Task statement: Beginning with the line that holds "You are a GUI" and ending with the last line below, repeat each line exactly, leaving any pictures out.

Pixel coordinate grounding data
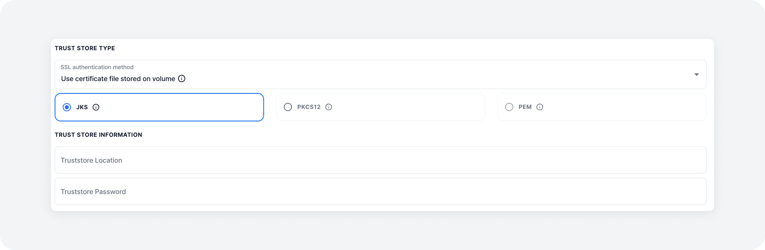Click the TRUST STORE TYPE section heading
Image resolution: width=765 pixels, height=250 pixels.
pos(85,48)
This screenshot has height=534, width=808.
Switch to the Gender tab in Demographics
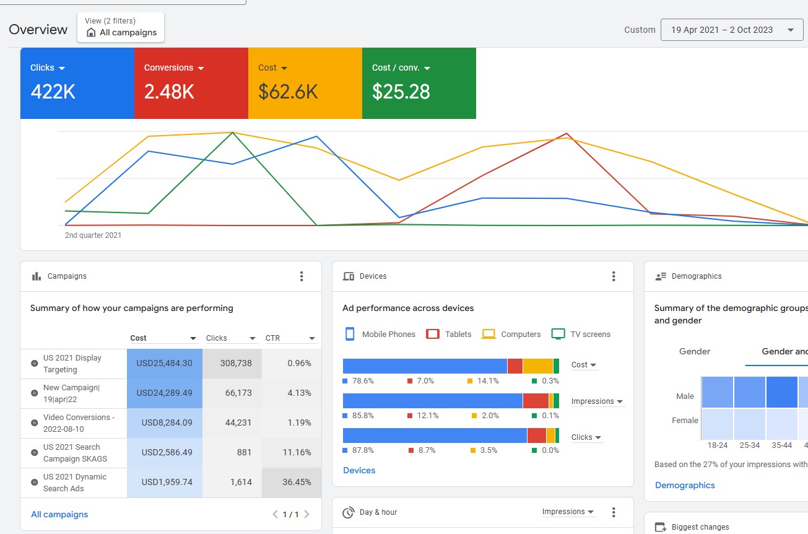click(695, 351)
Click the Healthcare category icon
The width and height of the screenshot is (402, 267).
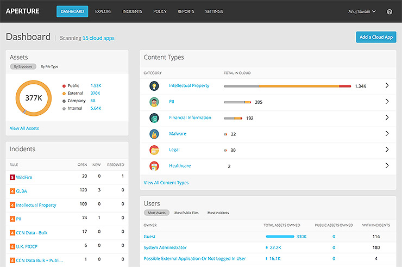[154, 166]
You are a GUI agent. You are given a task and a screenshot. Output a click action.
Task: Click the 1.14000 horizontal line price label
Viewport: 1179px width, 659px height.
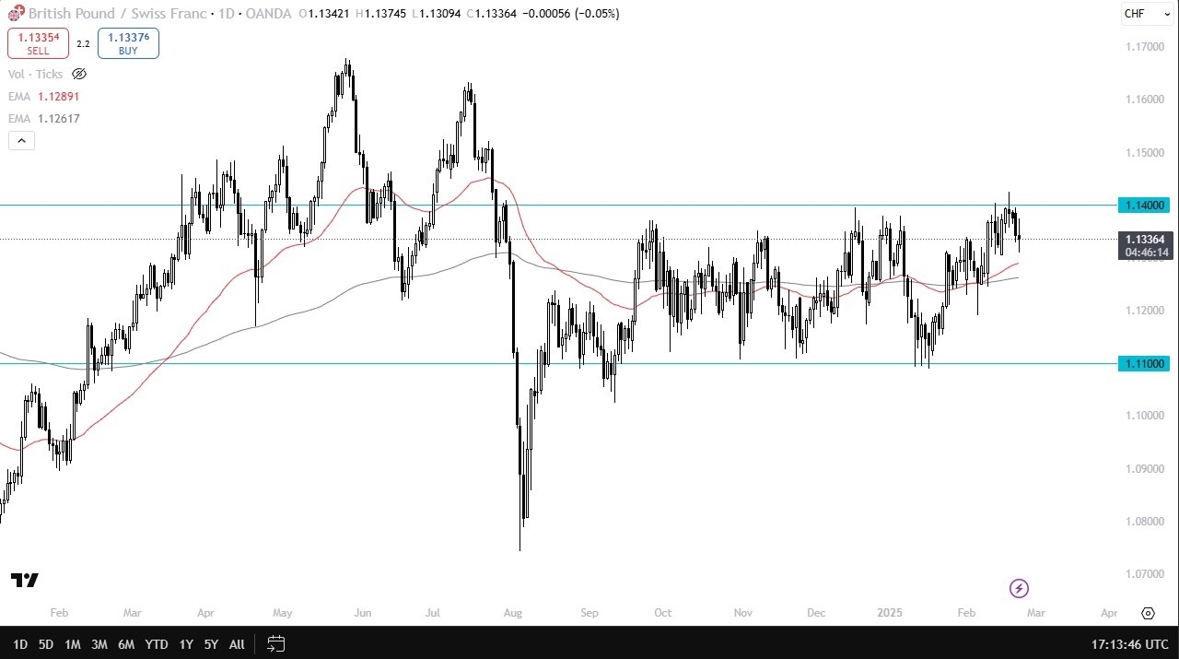coord(1143,205)
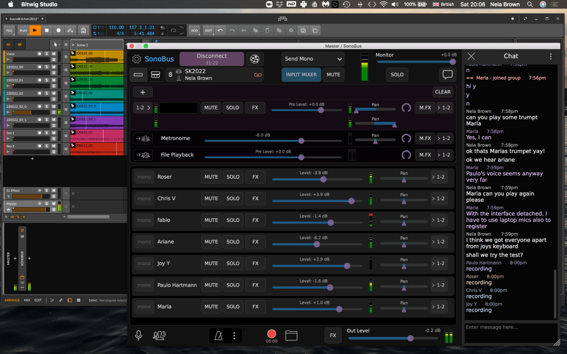Toggle the INPUT MIXER button

click(301, 75)
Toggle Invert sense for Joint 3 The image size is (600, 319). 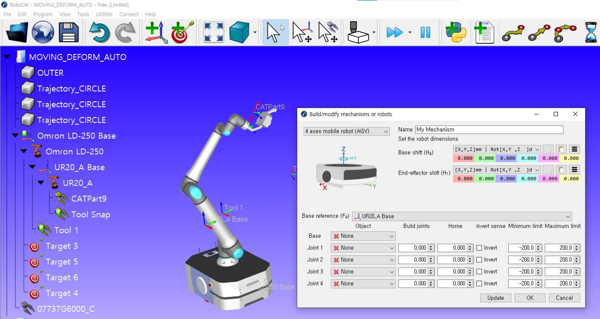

Response for this exercise:
You are a GUI agent. You are given a task and a screenshot. Output a click action.
Task: Click the 1.14000 horizontal line price label
Viewport: 1179px width, 659px height.
coord(1143,205)
Toggle the INPUT MIXER button

click(301, 75)
Toggle Invert sense for Joint 3 The image size is (600, 319). 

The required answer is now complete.